The Holiness of Pain

A few weeks ago I was getting dressed for the day. I put on nice pants, a nice shirt, a vest. I tied my tie.

But it was all black.

A good friend of ours had unexpectedly passed away. The funeral was going to be in the middle of the afternoon, in the midst of the workday. So while I don't normally dress up for work, this day I did. Because I was dressing to go the memorial service.

And as I was dressing up I pondered the holiness of pain.

As I've written about before and discuss at great length in Unclean, the psychologist Richard Shweder has suggested that three main moral codes regulate human experience. One of these codes is the divinity code which is experienced as movement up and down a vertical dimension. As we move higher on this dimension we experience sacredness and holiness. As we move lower on this dimension we experience degradation and defilement.

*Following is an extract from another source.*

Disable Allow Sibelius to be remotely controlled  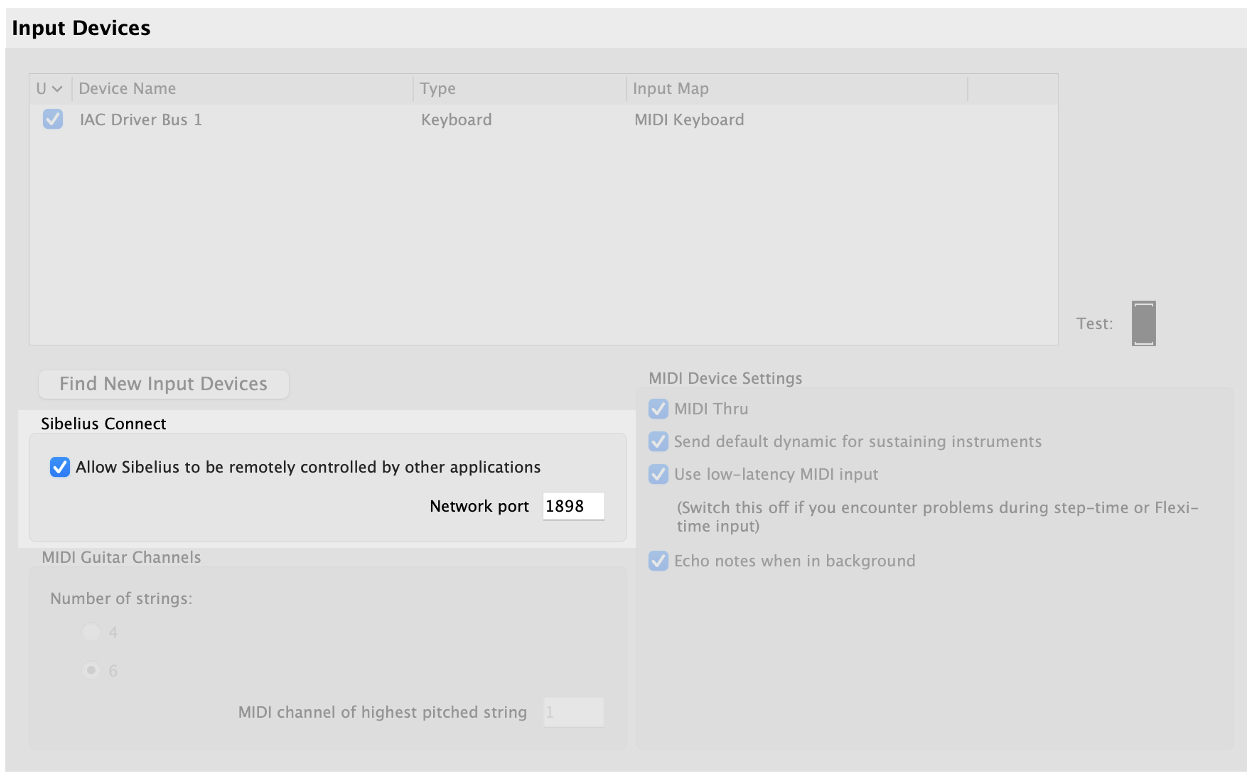(x=60, y=467)
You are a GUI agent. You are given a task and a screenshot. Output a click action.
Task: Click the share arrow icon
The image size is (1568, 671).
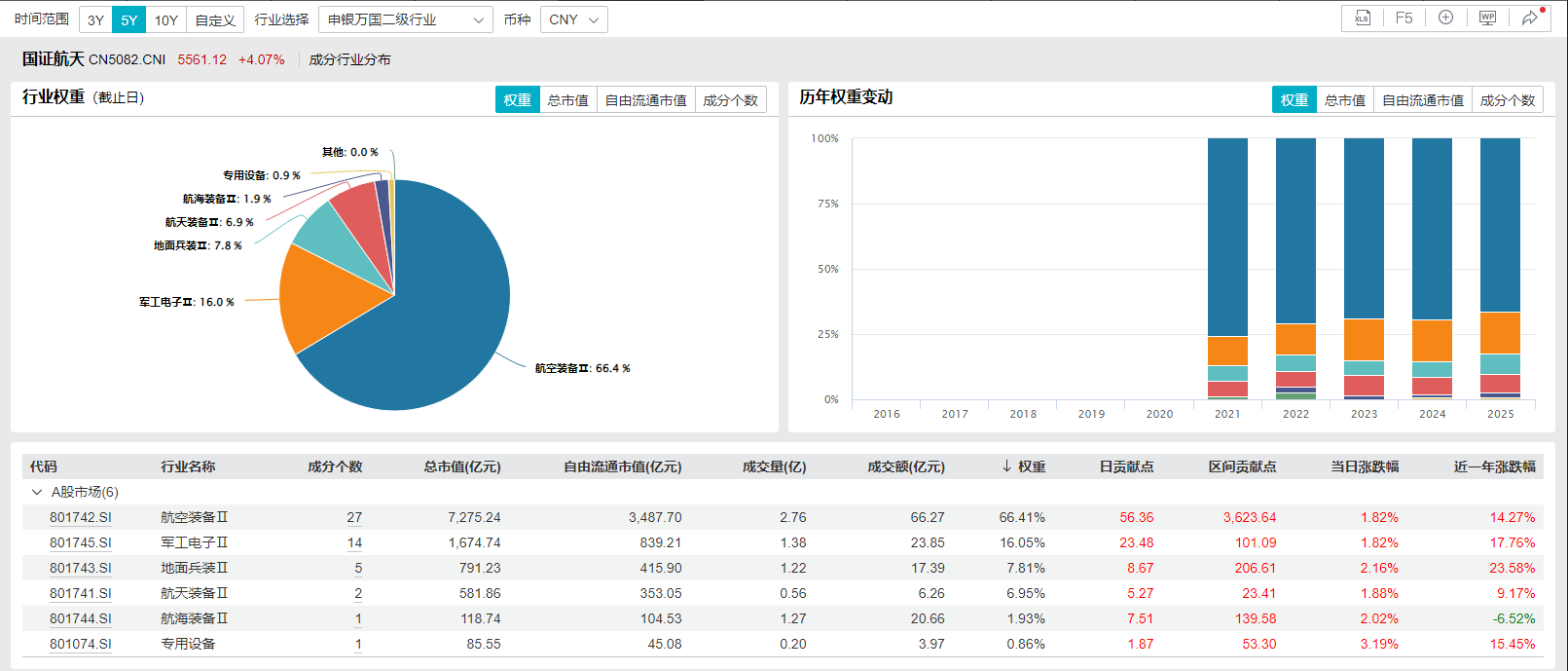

Dress, as I've also written about before, is affected by the divinity code. Specifically, we try to dress in a way that is commensurate with the sacredness, honor, respect or holiness of the situation. Dress is a form of showing respect and meeting expectations of dignity and decorum.

And even secular people recognize this sacred hierarchy. Even secular people dress up for funerals. Which is interesting. The world is still very much enchanted, with certain places and occasions higher on the divinity dimension. And funerals are one of those locations.

Why?

As I tied my tie that morning I thought about the post I wrote about visiting the Oklahoma City National Memorial, the memorial that honors and remembers those killed in the Oklahoma City bombing. In that post I'd noted how loss had made that ground sacred and holy. There I wouldn't have felt comfortable spitting on the ground or littering. The place was holy because of the amount of suffering that occurred there. And I think something similar is going on with funerals. Human pain and loss creates a sacred space. And so we dress up.

Suffering becomes the territory we call holy ground.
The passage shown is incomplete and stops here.